Since working on court appointed matters, Jessica has succeeded in getting relief to deserving clients, all of whom happen to be from minority populations, winning compassionate release for federal inmates neglected by the system during the COVID-19 pandemic, obtaining a sentence commutation for a man who received a 65 year sentence for a murder committed at the age of 18, knocking his sentence down to 35 years, and making him immediately eligible for juvenile parole, and overturning an unconstitutional sentence for a young man whose was denied the effective assistance of counsel at his sentencing.
In addition to her criminal defense practice, Jessica is a Board of Director member of the Connecticut Women’s Consortium, a non-profit organization that has aimed to provide quality gender-informed and trauma-responsive training to Connecticut’s behavioral health professionals. She also recently founded and incorporated a fledgling non-profit professional organization for Connecticut women defense attorneys, designed to help women lawyers network, support, educate, and mentor one another. She is also a member of the Connecticut Criminal Defense Lawyers’ Association and was voted a Super Lawyers Rising Star in 2016.
Christina Colón Williams
Partner, Esperanza Center for Law and Advocacy
Tina Colón Williams, Esq. is a Partner with Esperanza Law, where she represents immigrants and asylum seekers in all proceedings and advocates for more just immigration laws.

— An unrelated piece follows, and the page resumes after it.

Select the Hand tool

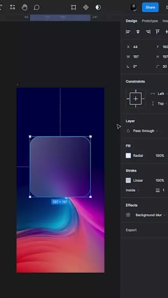(x=25, y=7)
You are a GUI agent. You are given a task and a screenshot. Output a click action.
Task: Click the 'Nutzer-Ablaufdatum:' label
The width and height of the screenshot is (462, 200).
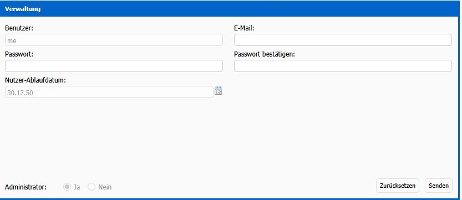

Tina double-majored in Political Science and Ethnicity Race & Migration at Yale University. After spending some time as a legal intern with Integrated Refugee and Immigrant Services in New Haven, she received a J.D. from the University of Connecticut School of Law.
A long-time resident of New Haven, Tina interned with several public interest organizations in the area, including Apostle Immigrant Services and Yale Law School’s Jerome N. Frank Legal Services Organization. She began her legal practice at Wiggin and Dana, LLP as an Associate in the Immigration & Nationality Law and Compliance Group, and she served as a Law Clerk with the United States District Courts for the District of Connecticut. Tina has also taught an introductory legal writing course at Yale Law School.

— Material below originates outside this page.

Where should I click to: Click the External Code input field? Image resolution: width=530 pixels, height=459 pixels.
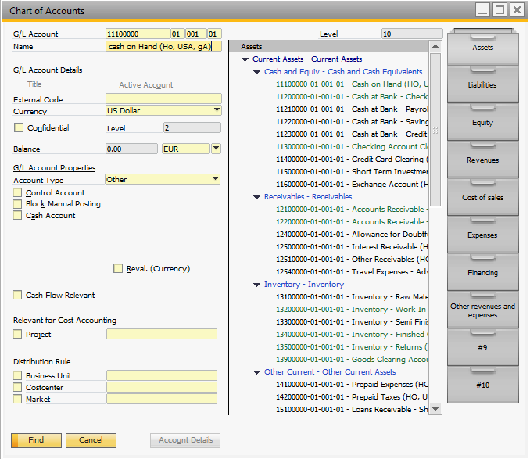163,99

In her free time, she is actively involved in the New Haven community as one of the pastors at the Elm City Vineyard Church. She also serves on the Board of Directors for Integrated Refugee and Immigrant Services. She is passionate about access to justice and wholeness for marginalized communities, and she is grateful to be part of Esperanza’s mission and work.
Tina is admitted to practice in the State of Connecticut, as well as in the United States Courts of Appeals for the Second, Fifth, and Eighth Circuits.